*Task instructions:* Below are entries to return in full. Keep each one exact.

*Materials provided:*
· · · · ·
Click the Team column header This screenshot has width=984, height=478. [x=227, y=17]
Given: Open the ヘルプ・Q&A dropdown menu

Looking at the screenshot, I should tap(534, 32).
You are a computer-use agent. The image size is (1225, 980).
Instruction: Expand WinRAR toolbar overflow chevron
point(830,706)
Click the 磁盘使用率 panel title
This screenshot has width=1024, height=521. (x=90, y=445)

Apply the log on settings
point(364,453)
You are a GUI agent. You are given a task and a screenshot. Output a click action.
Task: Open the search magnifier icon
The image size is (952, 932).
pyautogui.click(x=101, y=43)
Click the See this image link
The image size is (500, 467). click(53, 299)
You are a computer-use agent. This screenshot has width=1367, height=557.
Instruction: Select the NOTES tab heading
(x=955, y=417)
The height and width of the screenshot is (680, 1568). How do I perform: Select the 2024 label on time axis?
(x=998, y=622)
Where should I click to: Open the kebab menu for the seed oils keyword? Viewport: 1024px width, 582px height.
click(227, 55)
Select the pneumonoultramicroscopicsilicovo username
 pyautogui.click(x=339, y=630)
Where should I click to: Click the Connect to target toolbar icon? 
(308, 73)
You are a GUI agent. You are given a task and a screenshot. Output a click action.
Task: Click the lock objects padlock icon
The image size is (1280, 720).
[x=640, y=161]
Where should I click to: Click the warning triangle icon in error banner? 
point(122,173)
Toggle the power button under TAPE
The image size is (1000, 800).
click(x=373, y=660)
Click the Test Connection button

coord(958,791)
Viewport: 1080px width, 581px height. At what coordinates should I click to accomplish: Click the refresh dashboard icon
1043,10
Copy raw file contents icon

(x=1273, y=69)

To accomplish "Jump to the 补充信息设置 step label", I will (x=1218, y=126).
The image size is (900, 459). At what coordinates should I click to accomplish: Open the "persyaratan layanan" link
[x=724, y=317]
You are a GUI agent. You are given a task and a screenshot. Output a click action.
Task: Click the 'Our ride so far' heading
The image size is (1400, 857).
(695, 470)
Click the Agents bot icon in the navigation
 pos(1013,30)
· · · · ·
*Task output:*
Click the Team column header This screenshot has width=984, height=478. [x=227, y=17]
Given: Open the ヘルプ・Q&A dropdown menu

Looking at the screenshot, I should tap(534, 32).
You are a computer-use agent. The image size is (1225, 980).
Instruction: Expand WinRAR toolbar overflow chevron
point(830,706)
Click the 磁盘使用率 panel title
This screenshot has width=1024, height=521. (x=90, y=445)

Apply the log on settings
point(364,453)
You are a GUI agent. You are given a task and a screenshot. Output a click action.
Task: Open the search magnifier icon
The image size is (952, 932).
pyautogui.click(x=101, y=43)
Click the See this image link
The image size is (500, 467). click(53, 299)
You are a computer-use agent. This screenshot has width=1367, height=557.
Instruction: Select the NOTES tab heading
(x=955, y=417)
The height and width of the screenshot is (680, 1568). How do I perform: Select the 2024 label on time axis?
(x=998, y=622)
Where should I click to: Open the kebab menu for the seed oils keyword? Viewport: 1024px width, 582px height.
click(227, 55)
Select the pneumonoultramicroscopicsilicovo username
 pyautogui.click(x=339, y=630)
Where should I click to: Click the Connect to target toolbar icon? 
(308, 73)
You are a GUI agent. You are given a task and a screenshot. Output a click action.
Task: Click the lock objects padlock icon
The image size is (1280, 720).
[x=640, y=161]
Where should I click to: Click the warning triangle icon in error banner? 
point(122,173)
Toggle the power button under TAPE
The image size is (1000, 800).
click(x=373, y=660)
Click the Test Connection button

coord(958,791)
Viewport: 1080px width, 581px height. At what coordinates should I click to accomplish: Click the refresh dashboard icon
1043,10
Copy raw file contents icon

(x=1273, y=69)

To accomplish "Jump to the 补充信息设置 step label", I will (x=1218, y=126).
The image size is (900, 459). At what coordinates should I click to accomplish: Open the "persyaratan layanan" link
[x=724, y=317]
You are a GUI agent. You are given a task and a screenshot. Output a click action.
Task: Click the 'Our ride so far' heading
The image size is (1400, 857).
(695, 470)
Click the Agents bot icon in the navigation
 pos(1013,30)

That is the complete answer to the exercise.